Data pipelines can break for a million different reasons, but how can we ensure that data quality issues are identified and addressed in real time—at scale? Sometimes, all it takes is a bit of SQL, some precision and recall, and a holistic approach to data observability.
In this article , we walk through how you can create your own data observability monitors from scratch and leverage basic principles of machine learning to apply them at scale across your data pipelines.
As companies rely on more and more data to power increasingly complex pipelines, it’s imperative that this data is reliable, accurate, and trustworthy. When data breaks—whether from schema changes, null values, duplication, or otherwise—we need to know, and fast. A stale table or erroneous metric, left unchecked, could have negative repercussions for your business down the line.

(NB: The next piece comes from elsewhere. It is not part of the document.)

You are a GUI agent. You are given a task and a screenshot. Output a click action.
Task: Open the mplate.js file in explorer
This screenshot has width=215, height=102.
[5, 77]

If you’re a data professional, you may be find yourself asking the following questions time and again when trying to understand the health of your data:
- Is the data up to date?
- Is the data complete?
- Are fields within expected ranges?
- Is the null rate higher or lower than it should be?
- Has the schema changed?
To answer these questions, we can take a page from the software engineer’s playbook: data observability. Data engineers define data observability as an organization’s ability to answer these questions and assess the health of their data ecosystem. Reflecting key variables of data health, the five pillars of data observability are:
- Freshness: is my data up to date? Are there gaps in time where my data has not been updated?
- Distribution: how healthy is my data at the field-level? Is my data within expected ranges?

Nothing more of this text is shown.